Dans son salon, Gertrude Potin, rose de plaisir et d’importance, enrichit et assortit de force commentaires la teneur du courrier adressé la semaine précédente au commissariat de son quartier et qui lui vaut aujourd’hui la visite de deux policiers. Elle a fait son devoir de citoyenne en signalant son inquiétude quant à ses voisins de palier, un curieux couple installé deux mois auparavant. Des locataires, pensez-donc ! Et quels locataires, du jamais vu dans cette petite copropriété bien fréquentée. ! Lui, un grand gaillard, barbu, moustachu, chevelu, vêtu de cuir de la tête aux pieds, – avec le mois de juin qui arrive, il va peut-être bien les ôter ses bottes ! – et elle, petite silhouette éternellement dissimulée dans des châles bigarrés, des jupes longues qui balaient l’escalier, sa crinière blonde ornée de mèches vertes lui mangeant la moitié de la figure… Ah, ça, ils ont bonne allure, et ça la démange, Gertrude, de glisser un peigne et un rasoir dans leur boîte aux lettres.

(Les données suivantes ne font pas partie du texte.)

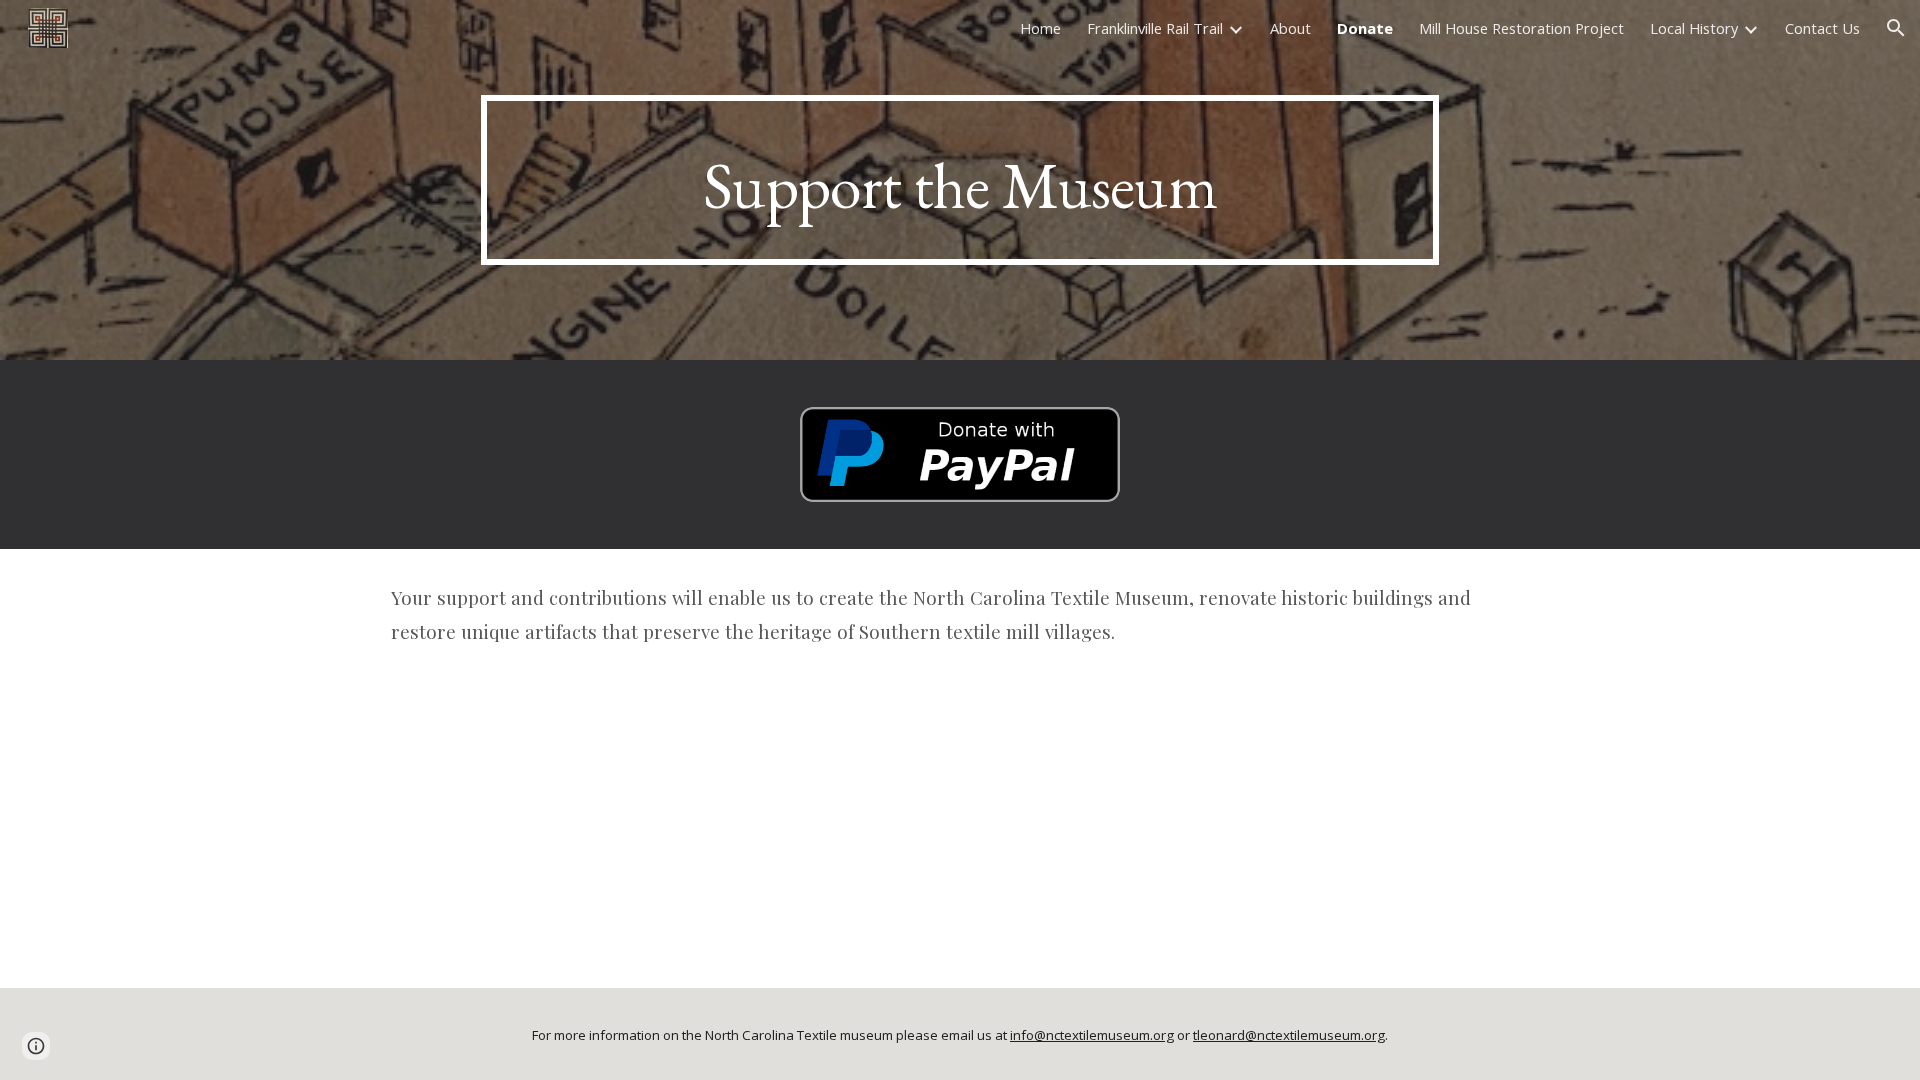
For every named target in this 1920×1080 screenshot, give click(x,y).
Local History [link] (1694, 28)
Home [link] (1040, 28)
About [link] (1290, 28)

 Des gens qui ne sortent que le soir, qui ne travaillent sûrement pas… Et si la fille se prostituait ? Et si elle y était obligée par le grand escogriffe ? Mais ce qui l’a vraiment alertée, Gertrude, ce sont les bruits de querelles qui ont traversé la cloison les après-midis. «  N’est-ce pas Chouchou? ». Gertrude prend à témoin un bichon grassouillet blotti à ses pieds! Cette horrible voix d’homme, caverneuse, qui couvre les cris et les gémissements de la femme, lui donne des frissons. «  Salope, roulure, je te crèverai ! » Elle ne donnera pas d’autres exemples, ces mots ont déjà bien du mal à franchir sa bouche. Le vilain barbu abreuve sa compagne d’injures, il la maltraite, elle en est sûre. Ma foi non, elle n’a pas pu en parler avec les autres voisins : tous des retraités partis dans leur résidence secondaire à cette époque de l’année, à part monsieur Roche mais il est sourd comme un pot. « Pas vrai, Chouchou ? »

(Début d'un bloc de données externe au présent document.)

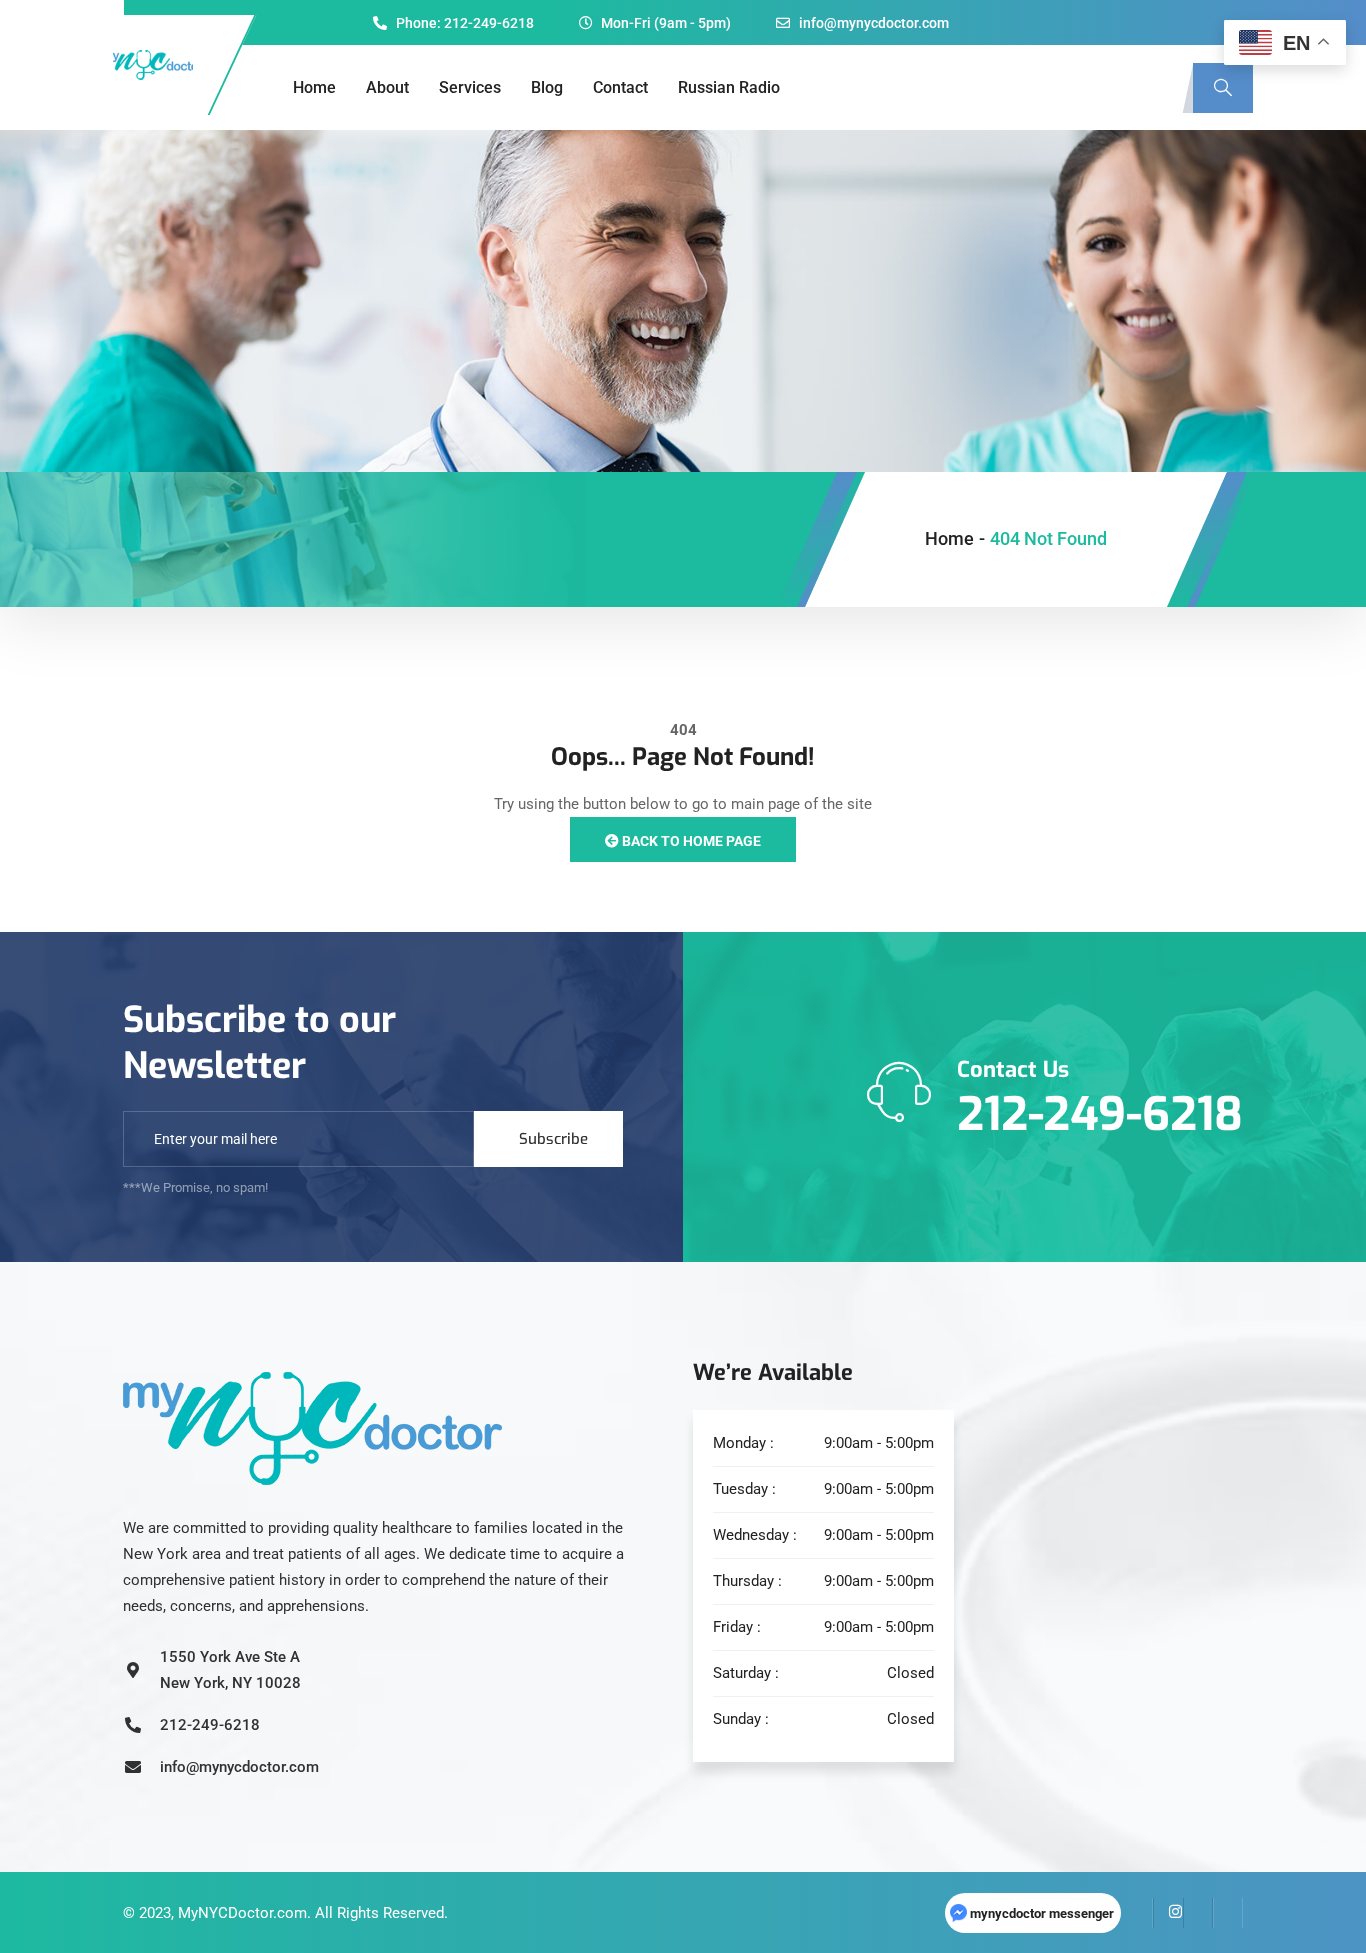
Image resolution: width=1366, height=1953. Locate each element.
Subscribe (553, 1139)
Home (314, 87)
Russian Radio (729, 87)
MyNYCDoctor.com (242, 1913)
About (387, 87)
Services (470, 87)
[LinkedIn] (1228, 1913)
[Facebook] (1138, 1913)
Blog (547, 87)
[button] (1223, 88)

D’ailleurs depuis l’envoi de sa lettre, la situation a évolué et son angoisse a grimpé d’un cran. Plus un son ne lui parvient de chez le couple et l’homme sort seul le soir. Allez savoir s’il n’a pas battu la petite comme plâtre, si elle n’a pas besoin de soins… ou pire. Gertrude compte sur ces messieurs pour tirer les choses au clair. « N’est-ce pas Chouchou ?  Un individu qui t’a traité de sale bête un soir où tu lui as filé entre les jambes dans l’escalier… Rien de bon à en attendre. »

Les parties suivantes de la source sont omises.